| What this task involves |
When you reply, transcribe every line of the data below exactly.
--- START ---
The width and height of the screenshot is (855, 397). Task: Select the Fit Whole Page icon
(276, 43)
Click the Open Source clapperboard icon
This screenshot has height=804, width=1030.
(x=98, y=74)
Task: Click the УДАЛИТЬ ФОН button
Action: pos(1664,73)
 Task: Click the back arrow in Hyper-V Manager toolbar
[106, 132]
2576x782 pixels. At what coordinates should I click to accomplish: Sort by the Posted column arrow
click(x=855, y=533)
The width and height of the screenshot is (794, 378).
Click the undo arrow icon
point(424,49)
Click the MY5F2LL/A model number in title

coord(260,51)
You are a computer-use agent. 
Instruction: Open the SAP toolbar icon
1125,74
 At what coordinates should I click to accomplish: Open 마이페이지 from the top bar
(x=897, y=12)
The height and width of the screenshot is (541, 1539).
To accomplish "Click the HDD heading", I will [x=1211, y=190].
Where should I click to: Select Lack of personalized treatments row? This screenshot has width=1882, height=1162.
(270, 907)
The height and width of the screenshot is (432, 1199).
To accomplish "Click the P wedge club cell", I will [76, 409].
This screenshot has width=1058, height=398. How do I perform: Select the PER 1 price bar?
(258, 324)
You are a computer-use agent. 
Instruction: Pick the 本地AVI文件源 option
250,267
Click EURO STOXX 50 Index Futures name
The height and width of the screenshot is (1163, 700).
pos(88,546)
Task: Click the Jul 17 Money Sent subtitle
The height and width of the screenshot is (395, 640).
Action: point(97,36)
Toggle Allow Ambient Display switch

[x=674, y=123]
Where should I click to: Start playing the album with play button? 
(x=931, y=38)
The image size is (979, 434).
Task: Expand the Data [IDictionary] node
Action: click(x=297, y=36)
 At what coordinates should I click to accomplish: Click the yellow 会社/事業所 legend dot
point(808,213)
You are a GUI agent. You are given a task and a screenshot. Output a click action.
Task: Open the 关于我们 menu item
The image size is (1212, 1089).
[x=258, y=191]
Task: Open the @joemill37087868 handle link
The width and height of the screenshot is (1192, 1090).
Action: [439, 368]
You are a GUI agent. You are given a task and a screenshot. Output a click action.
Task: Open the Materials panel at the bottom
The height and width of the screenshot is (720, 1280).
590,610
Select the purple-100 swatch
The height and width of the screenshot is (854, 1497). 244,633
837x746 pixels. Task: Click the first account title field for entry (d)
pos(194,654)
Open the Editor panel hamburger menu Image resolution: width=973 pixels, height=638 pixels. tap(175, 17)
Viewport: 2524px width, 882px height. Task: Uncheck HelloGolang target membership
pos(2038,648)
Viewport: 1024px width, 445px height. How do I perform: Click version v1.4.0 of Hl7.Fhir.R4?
--- END ---
| Answer to the exercise |
The width and height of the screenshot is (855, 397). Task: Select the Fit Whole Page icon
(276, 43)
Click the Open Source clapperboard icon
This screenshot has height=804, width=1030.
(x=98, y=74)
Task: Click the УДАЛИТЬ ФОН button
Action: pos(1664,73)
 Task: Click the back arrow in Hyper-V Manager toolbar
[106, 132]
2576x782 pixels. At what coordinates should I click to accomplish: Sort by the Posted column arrow
click(x=855, y=533)
The width and height of the screenshot is (794, 378).
Click the undo arrow icon
point(424,49)
Click the MY5F2LL/A model number in title

coord(260,51)
You are a computer-use agent. 
Instruction: Open the SAP toolbar icon
1125,74
 At what coordinates should I click to accomplish: Open 마이페이지 from the top bar
(x=897, y=12)
The height and width of the screenshot is (541, 1539).
To accomplish "Click the HDD heading", I will [x=1211, y=190].
Where should I click to: Select Lack of personalized treatments row? This screenshot has width=1882, height=1162.
(270, 907)
The height and width of the screenshot is (432, 1199).
To accomplish "Click the P wedge club cell", I will [76, 409].
This screenshot has width=1058, height=398. How do I perform: Select the PER 1 price bar?
(258, 324)
You are a computer-use agent. 
Instruction: Pick the 本地AVI文件源 option
250,267
Click EURO STOXX 50 Index Futures name
The height and width of the screenshot is (1163, 700).
pos(88,546)
Task: Click the Jul 17 Money Sent subtitle
The height and width of the screenshot is (395, 640).
Action: point(97,36)
Toggle Allow Ambient Display switch

[x=674, y=123]
Where should I click to: Start playing the album with play button? 
(x=931, y=38)
The image size is (979, 434).
Task: Expand the Data [IDictionary] node
Action: click(x=297, y=36)
 At what coordinates should I click to accomplish: Click the yellow 会社/事業所 legend dot
point(808,213)
You are a GUI agent. You are given a task and a screenshot. Output a click action.
Task: Open the 关于我们 menu item
The image size is (1212, 1089).
[x=258, y=191]
Task: Open the @joemill37087868 handle link
The width and height of the screenshot is (1192, 1090).
Action: [439, 368]
You are a GUI agent. You are given a task and a screenshot. Output a click action.
Task: Open the Materials panel at the bottom
The height and width of the screenshot is (720, 1280).
590,610
Select the purple-100 swatch
The height and width of the screenshot is (854, 1497). 244,633
837x746 pixels. Task: Click the first account title field for entry (d)
pos(194,654)
Open the Editor panel hamburger menu Image resolution: width=973 pixels, height=638 pixels. tap(175, 17)
Viewport: 2524px width, 882px height. Task: Uncheck HelloGolang target membership
pos(2038,648)
Viewport: 1024px width, 445px height. How do I perform: Click version v1.4.0 of Hl7.Fhir.R4?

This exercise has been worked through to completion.